The foundation of CBT is embedded in the notion that changing cognitive activity and behaviors can bring about affective change. CBT has been demonstrated to be the most effective treatment for many disorders when compared to other treatment modalities (Segal et al., 2002). Given the slow emergence of empirically sound research studies with meaningful numbers of African American youth, there remains a paucity of culturally sensitive mental health treatment interventions. A few studies have noted that parent/caregiver training is efficacious for African American youth given their familial values rooted in communalism and extended kinship support networks. Adaptations discussed included parental involvement/family-based intervention, empowerment utilizing familial support, understanding the impact of racism, and facilitating positive ethnoracial identity development.

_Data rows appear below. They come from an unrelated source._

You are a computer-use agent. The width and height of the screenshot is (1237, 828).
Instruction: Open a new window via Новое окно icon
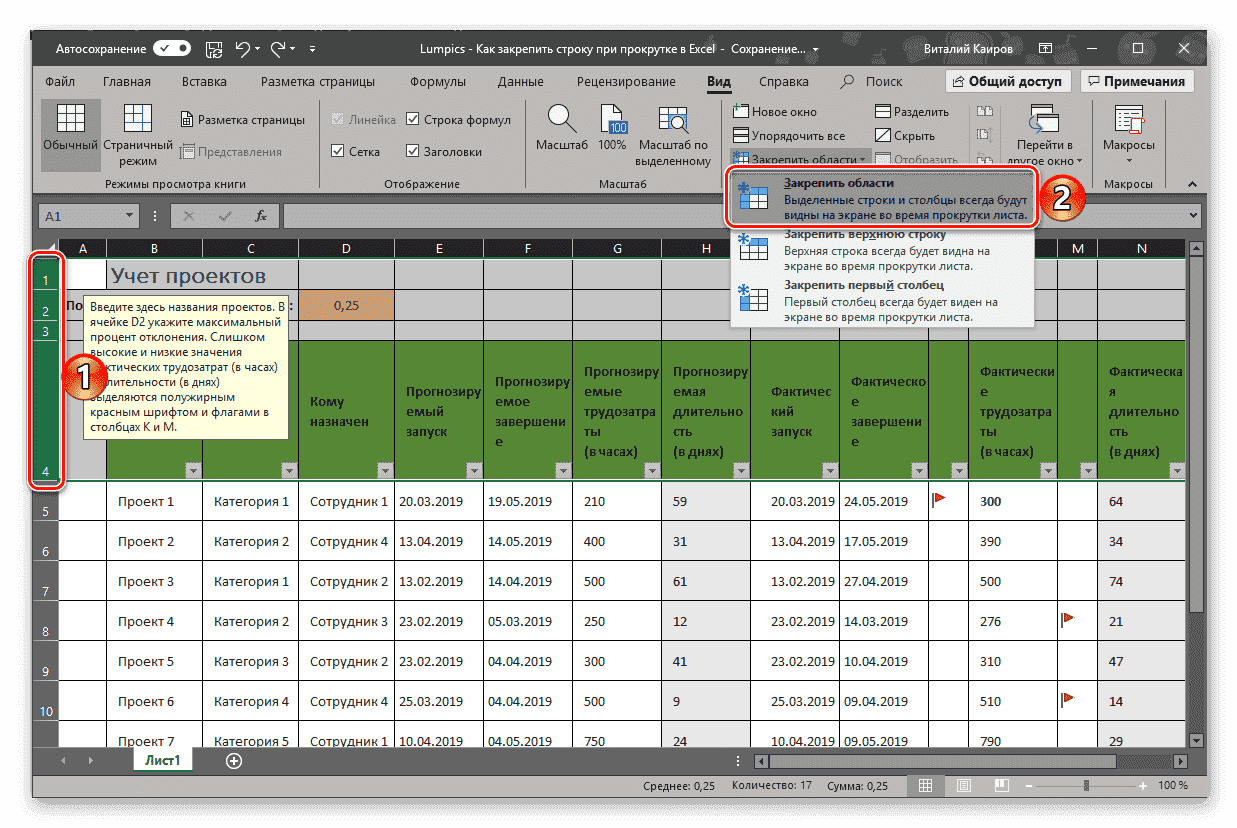pyautogui.click(x=742, y=110)
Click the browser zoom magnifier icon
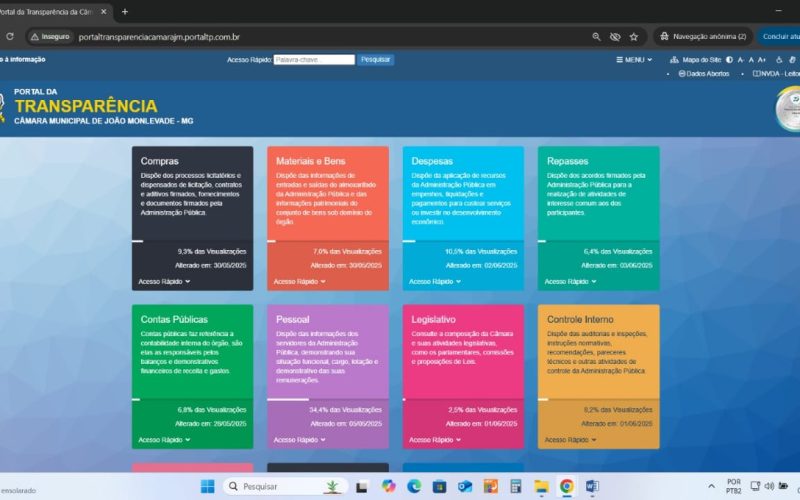The height and width of the screenshot is (500, 800). point(596,37)
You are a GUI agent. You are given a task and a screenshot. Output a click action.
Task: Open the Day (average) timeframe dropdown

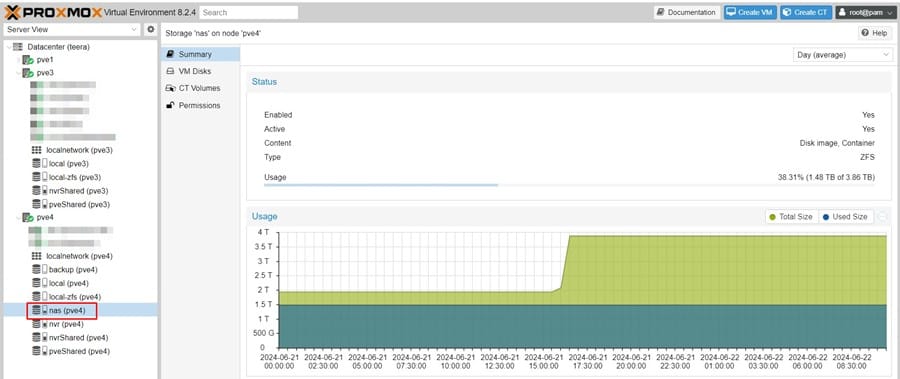tap(843, 55)
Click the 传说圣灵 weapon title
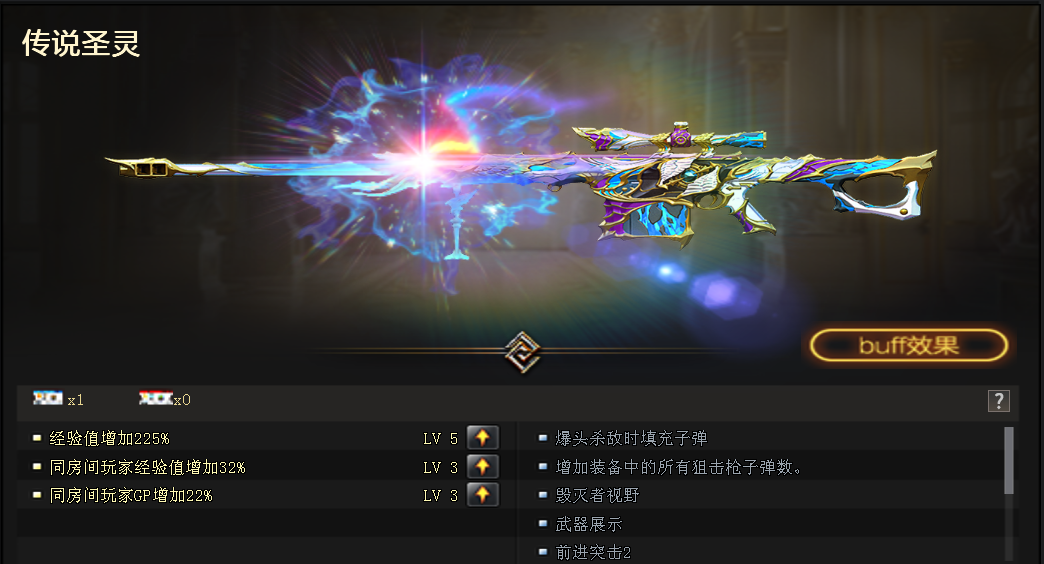The image size is (1044, 564). coord(81,43)
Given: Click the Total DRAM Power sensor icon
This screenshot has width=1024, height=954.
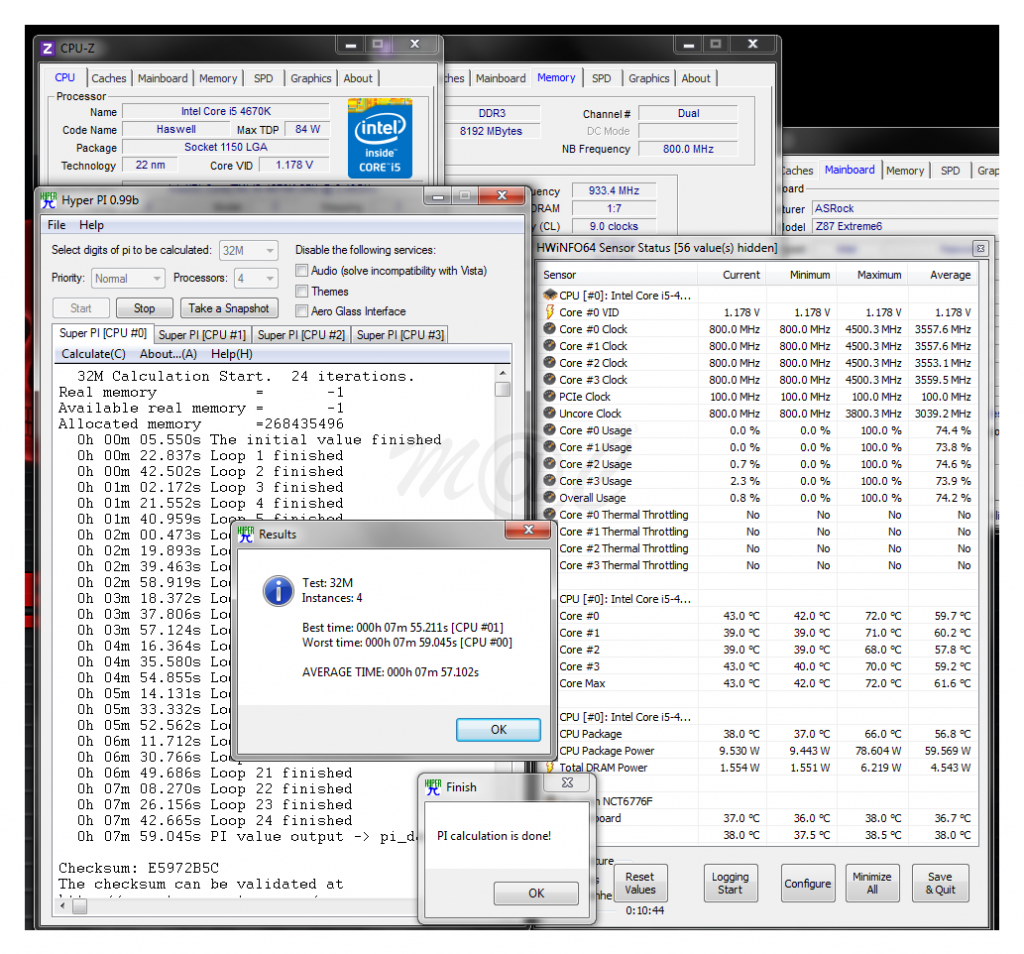Looking at the screenshot, I should pos(549,767).
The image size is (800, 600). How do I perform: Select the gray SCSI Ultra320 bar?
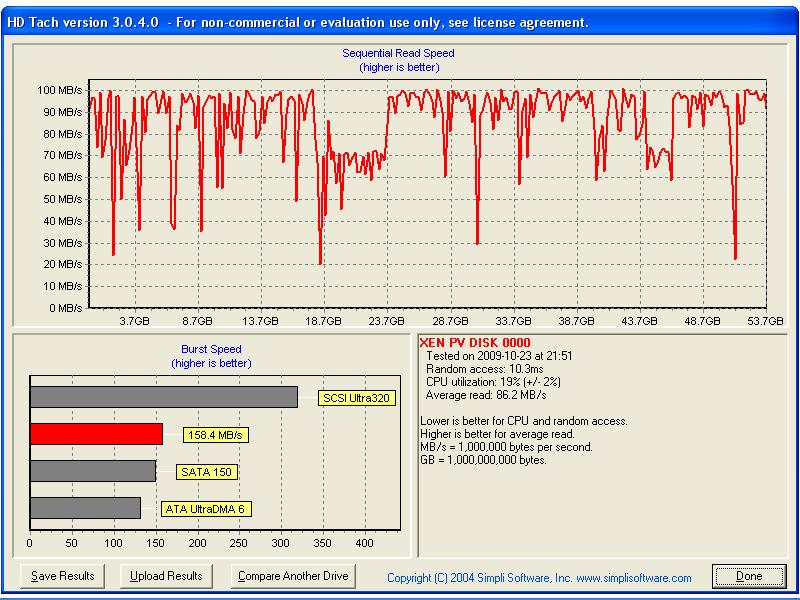164,397
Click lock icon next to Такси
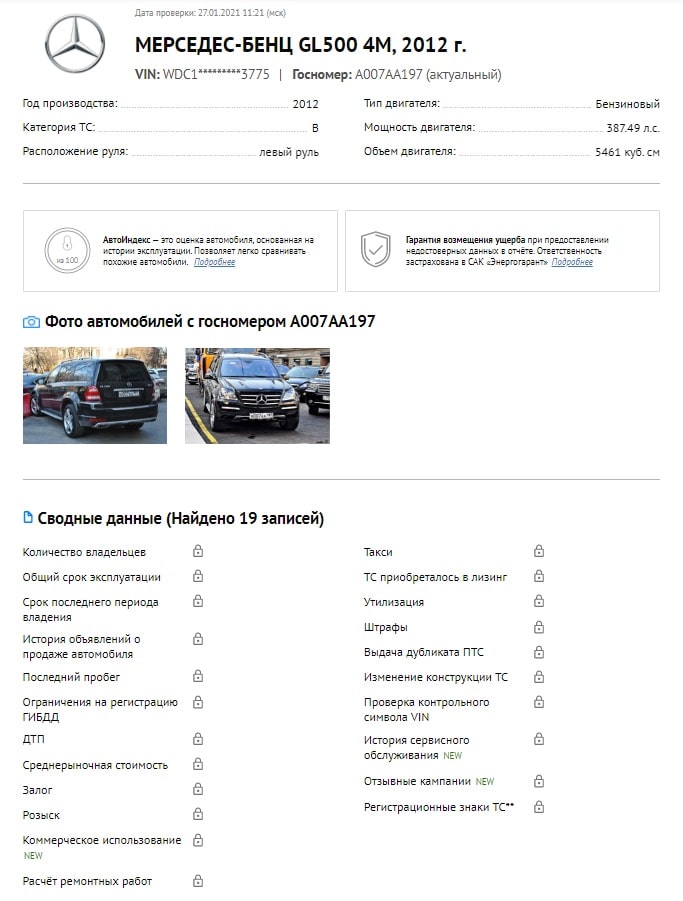Image resolution: width=683 pixels, height=901 pixels. (x=539, y=551)
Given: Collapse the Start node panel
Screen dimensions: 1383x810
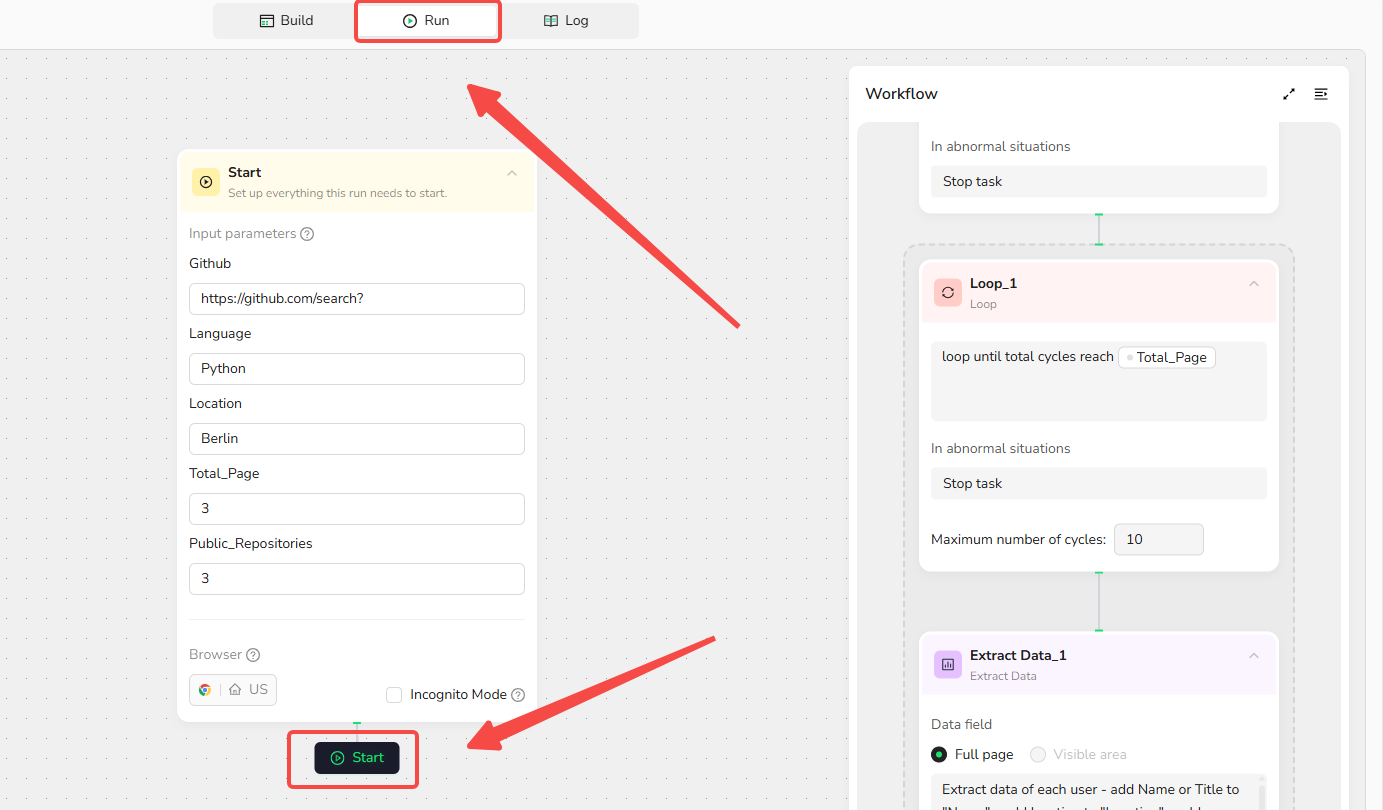Looking at the screenshot, I should tap(512, 173).
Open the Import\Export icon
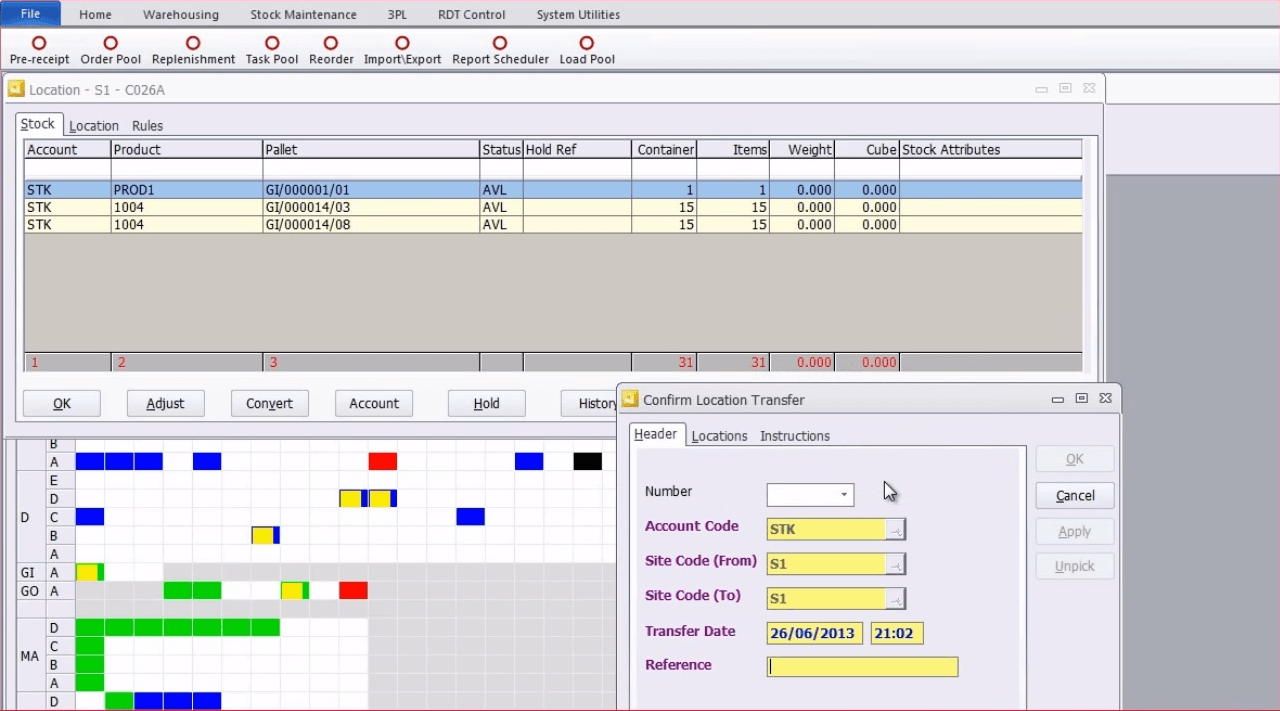 (402, 43)
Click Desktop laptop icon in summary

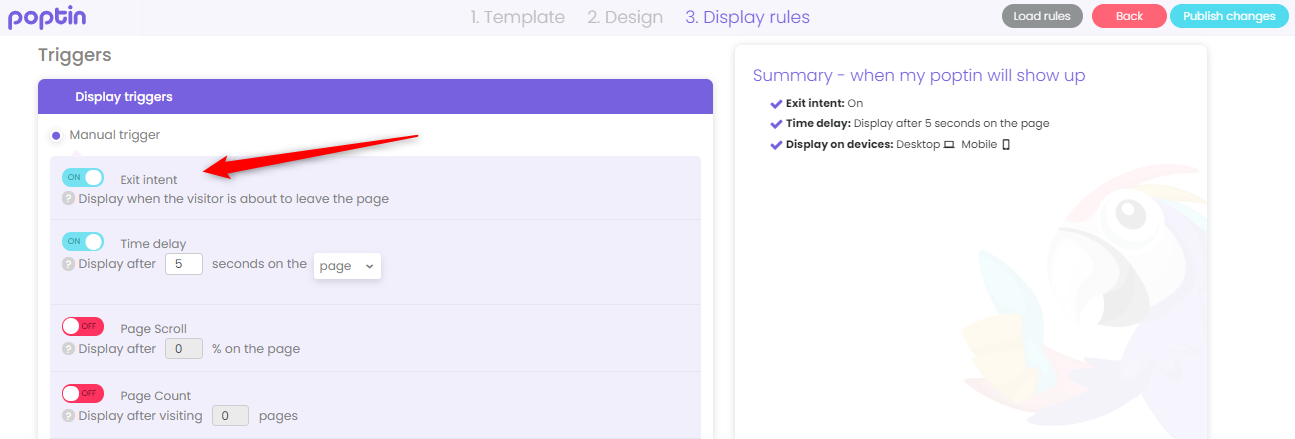pyautogui.click(x=949, y=145)
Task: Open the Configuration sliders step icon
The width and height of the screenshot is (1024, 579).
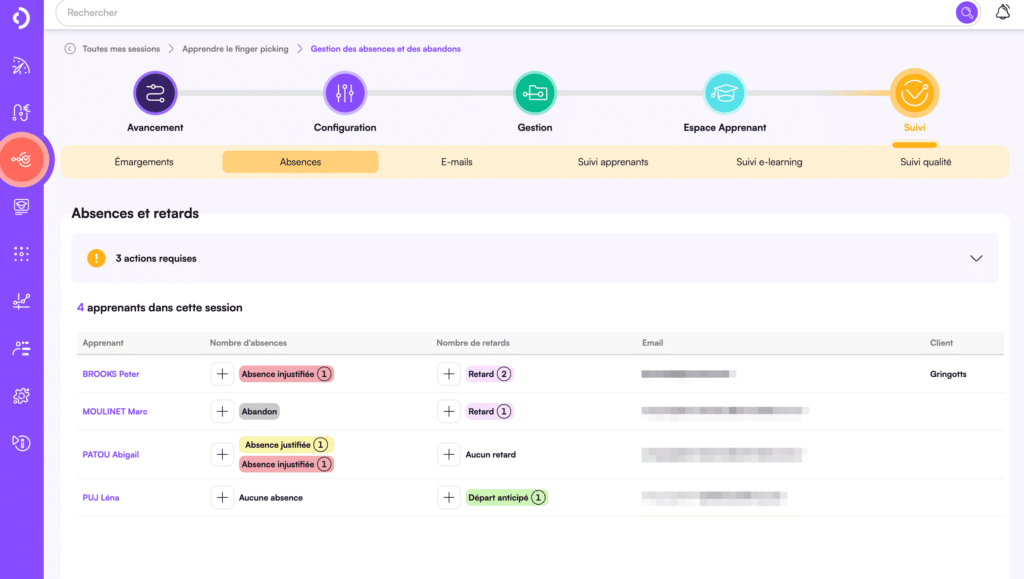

Further investigative research is also needed as treatment attendance and outcome are affected by stress related to ethnic minority status, stigma associated with mental health problems, and mistrust of mental health providers. Treatments with culture-specific modifications can perhaps improve the quality of mental health care services available to underserved populations by increasing the credibility of treatment interventions (Waldrop & de Arellano, 2004; Williams et al., 2014). Thus, further examination of African American values is needed to continue to inform the research body and the emerging and existing treatment modalities.

As noted by Sayers and Heyman (2003), CBT is ideal in many ways for African American families and youth due to the empowering nature of this approach and its focus on building strengths and achieving goals. Furthermore, the collaborative nature of CBT may be ideal for African American youth, since the therapist is characterized as the expert in the approach while the youth is viewed as an expert of herself (Kelly, 2006). Insomuch as the evidence indicates that CBT is effective for African Americans, the increased provision of CBT interventions in communities, schools, homes, and even churches could help to expand access to these services (Ginsburg & Drake, 2002; Queener & Martin, 2001). Finally, ongoing training of clinicians in cultural sensitivity, and inclusion of culturally sensitive content into empirically supported interventions remains a priority (Williams, Tellawi, et al., 2013).

Future Directions

More research is needed (i.e., RCTs, longitudinal, experimental studies, and treatment outcome studies) for African Americans in general and especially for African American youth. More empirical studies are imperative as a means to evaluate the efficacy of a treatment. Future studies should examine attrition rates with shorter CBT sessions that focus on the most immediate client concerns. In addition, more culturally sensitive psychologists and psychologists of color are needed to implement such studies. Increased funding (i.e., scholarships, grants for research) for African American psychologists and funding for more training in cultural competency for all mental health providers would help greatly in reducing stigma and other barriers to care (Cryder, Kilmer, Tedeschi, & Calhoun, 2006).